Abstract
Background
A systemic inflammatory response can contribute to poor outcomes in an advanced stage of cardiogenic shock (CS). We investigated the efficacy of extracorporeal endotoxin and cytokine adsorption using oXiris in patients with CS undergoing venoarterial extracorporeal membrane oxygenation (VA-ECMO).
Methods
In this prospective, single-center, randomized, open-label pilot trial, 40 patients with CS who were undergoing VA-ECMO were randomly assigned to receive either oXiris for 24 h (n = 20) or usual care (n = 20). The primary endpoint was endotoxin levels at 48 h.
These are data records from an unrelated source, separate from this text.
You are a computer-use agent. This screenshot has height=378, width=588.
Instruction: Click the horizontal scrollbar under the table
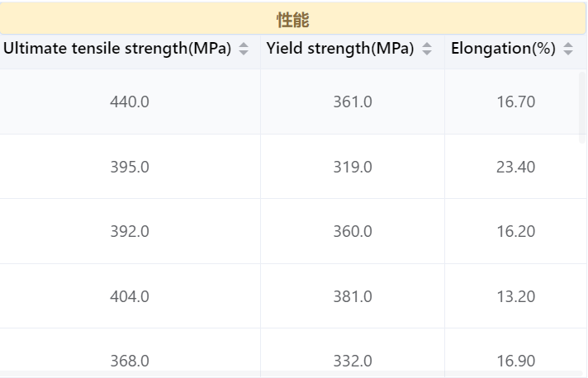coord(291,374)
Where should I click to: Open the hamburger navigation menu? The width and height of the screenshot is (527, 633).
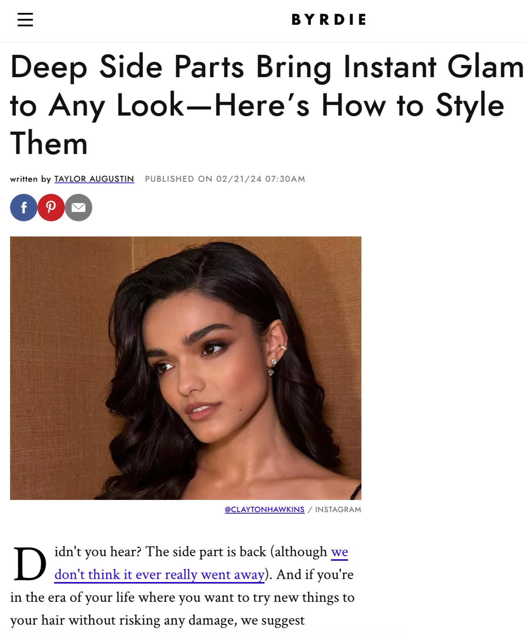pyautogui.click(x=25, y=19)
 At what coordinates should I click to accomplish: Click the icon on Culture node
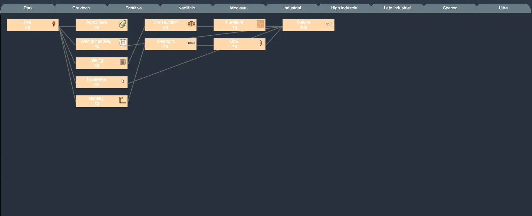(x=329, y=24)
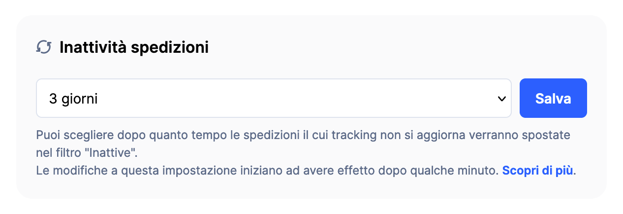
Task: Follow the blue learn-more hyperlink
Action: [537, 171]
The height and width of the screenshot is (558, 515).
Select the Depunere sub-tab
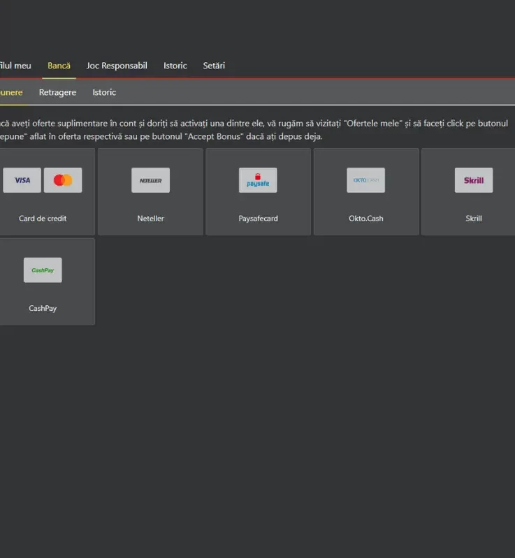(11, 92)
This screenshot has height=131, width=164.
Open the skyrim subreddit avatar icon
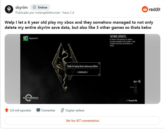[x=9, y=9]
Secondary endpoints included changes in inflammatory cytokines, vasoactive-inotropic score (VIS), ECMO weaning success, and in-hospital and 30-day mortality.
Results
The median endotoxin levels at 48 h were 0.5 (IQR 0.4–1.0) in the oXiris group and 0.4 (IQR 0.2–0.5) in the control group, with no significant difference between them (P = 0.097). The oXiris group showed significant temporal reductions in GDF-15 and IL-6 levels, with IL-6 revealing significant reductions from baseline to 24 h (P = 0.020) and from baseline to 7 days (P = 0.003). VIS decreased significantly from baseline to 48 h (-13.63, 95% CI: -20.90 – -6.34, P < 0.001) and 7 days (-12.19, 95% CI: -21.0 – -3.31, P = 0.007) in the oXiris group, but intergroup differences were insignificant. ECMO weaning success, duration of ECMO support, and mortality rates were similar between the groups.
Conclusion
In this pilot study conducted on CS patients requiring VA-ECMO, oXiris treatment did not significantly reduce endotoxin levels or improve patient centered clinical outcomes.